The Bessemer City Downtown Historic District is a national historic district in Bessemer City, Gaston County, North Carolina. It encompasses 23 contributing buildings and 10 contributing structures in Bessemer City's central business district. The buildings were built between after 1896, and include one- and two-story commercial buildings and two large, sprawling textile mill complexes.
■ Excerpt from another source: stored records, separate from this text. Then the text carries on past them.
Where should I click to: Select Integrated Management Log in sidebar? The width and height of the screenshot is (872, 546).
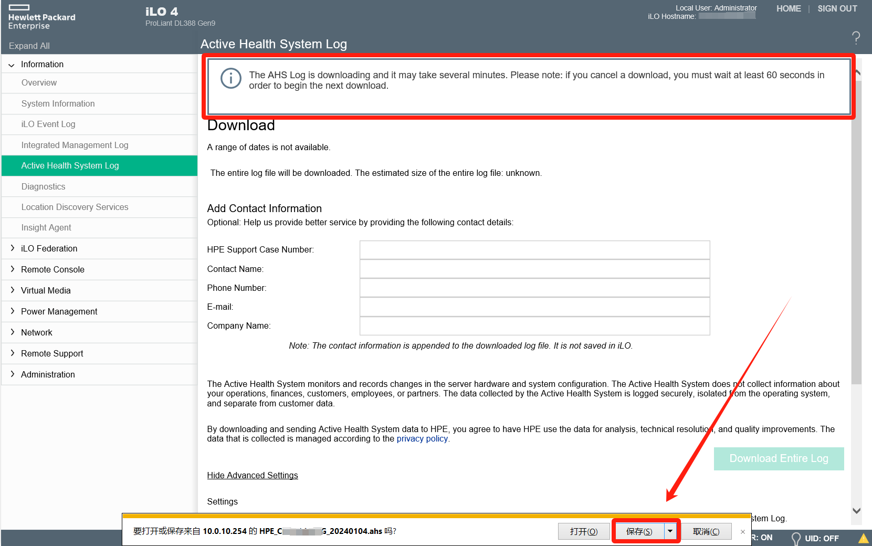(75, 145)
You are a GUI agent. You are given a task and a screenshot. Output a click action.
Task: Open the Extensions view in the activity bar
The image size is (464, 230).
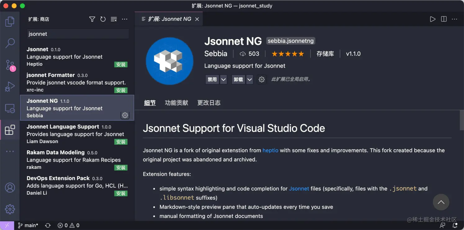10,130
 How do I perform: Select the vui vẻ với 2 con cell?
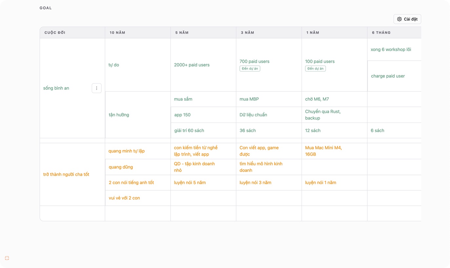(x=138, y=198)
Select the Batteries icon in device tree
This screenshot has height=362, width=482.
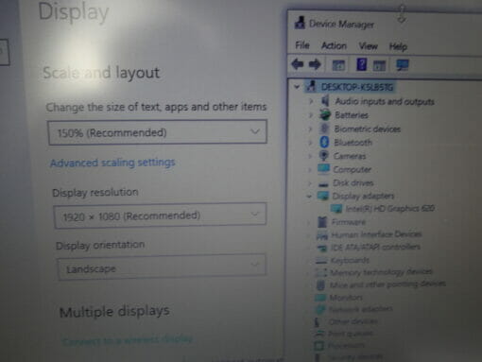click(x=325, y=115)
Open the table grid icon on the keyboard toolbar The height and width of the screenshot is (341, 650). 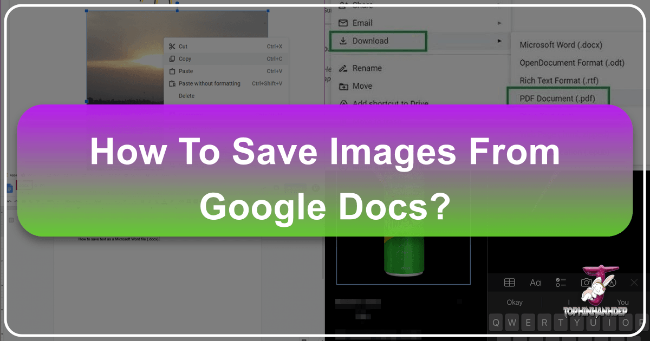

Notable buildings include:

 Whetstone Cotton Mills-Huss Manufacturing Company-Algodon Manufacturing Division of Pyramid Mills (1903, 1909, c. 1960)
 Southern Cotton Mills-Osage Manufacturing Company (1895, 1896, c. 1905, c. 1935, c. 1960)
 Gamble Hardware (c. 1945)
 Central Drug Store (1927, 1960s)
 Winn-Dixie Grocery (c. 1926)
 Shulman's Department Store (c. 1920; c. 1940; c. 1960)
 Kincaid Service Station and Pontiac Dealership (1932, c. 1937, c. 1960).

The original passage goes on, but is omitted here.